■ **WHAT TO PRODUCE**: The string "computer" may appear in lines of the listing. Report each line where it does.

■ **TASK INPUTS**:
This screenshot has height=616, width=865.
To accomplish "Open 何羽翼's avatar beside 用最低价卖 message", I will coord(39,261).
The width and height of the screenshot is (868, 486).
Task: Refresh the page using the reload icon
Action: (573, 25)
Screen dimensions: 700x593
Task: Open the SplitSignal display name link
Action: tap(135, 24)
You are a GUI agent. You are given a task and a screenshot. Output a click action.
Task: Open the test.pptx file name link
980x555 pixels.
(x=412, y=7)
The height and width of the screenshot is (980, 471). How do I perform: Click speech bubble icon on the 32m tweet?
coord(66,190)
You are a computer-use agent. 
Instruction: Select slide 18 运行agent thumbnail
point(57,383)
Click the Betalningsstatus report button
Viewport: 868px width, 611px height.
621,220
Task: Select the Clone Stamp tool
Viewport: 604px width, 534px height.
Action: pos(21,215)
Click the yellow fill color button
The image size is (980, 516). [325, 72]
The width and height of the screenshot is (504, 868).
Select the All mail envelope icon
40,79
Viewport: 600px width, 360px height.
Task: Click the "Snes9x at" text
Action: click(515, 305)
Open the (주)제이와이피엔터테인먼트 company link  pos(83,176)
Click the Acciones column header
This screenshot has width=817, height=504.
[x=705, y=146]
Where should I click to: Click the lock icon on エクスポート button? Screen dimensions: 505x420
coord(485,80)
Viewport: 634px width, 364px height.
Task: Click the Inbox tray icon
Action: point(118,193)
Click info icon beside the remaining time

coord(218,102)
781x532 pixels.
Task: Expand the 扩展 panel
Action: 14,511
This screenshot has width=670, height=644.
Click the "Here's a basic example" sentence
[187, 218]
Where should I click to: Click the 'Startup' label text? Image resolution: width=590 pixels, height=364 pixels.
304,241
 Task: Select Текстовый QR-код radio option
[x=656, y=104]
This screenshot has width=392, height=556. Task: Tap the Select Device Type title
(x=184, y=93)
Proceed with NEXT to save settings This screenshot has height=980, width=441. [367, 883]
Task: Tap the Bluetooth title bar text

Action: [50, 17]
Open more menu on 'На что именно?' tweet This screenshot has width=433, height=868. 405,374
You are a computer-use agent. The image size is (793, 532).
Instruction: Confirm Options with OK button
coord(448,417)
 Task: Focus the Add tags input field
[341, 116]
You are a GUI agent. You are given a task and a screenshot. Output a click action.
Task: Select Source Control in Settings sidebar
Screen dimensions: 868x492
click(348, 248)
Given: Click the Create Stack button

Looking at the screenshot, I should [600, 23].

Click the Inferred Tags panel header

■ **ANSWER TO THE EXERCISE**:
You are a computer-use agent. 
You are a computer-use agent. The image size is (793, 532).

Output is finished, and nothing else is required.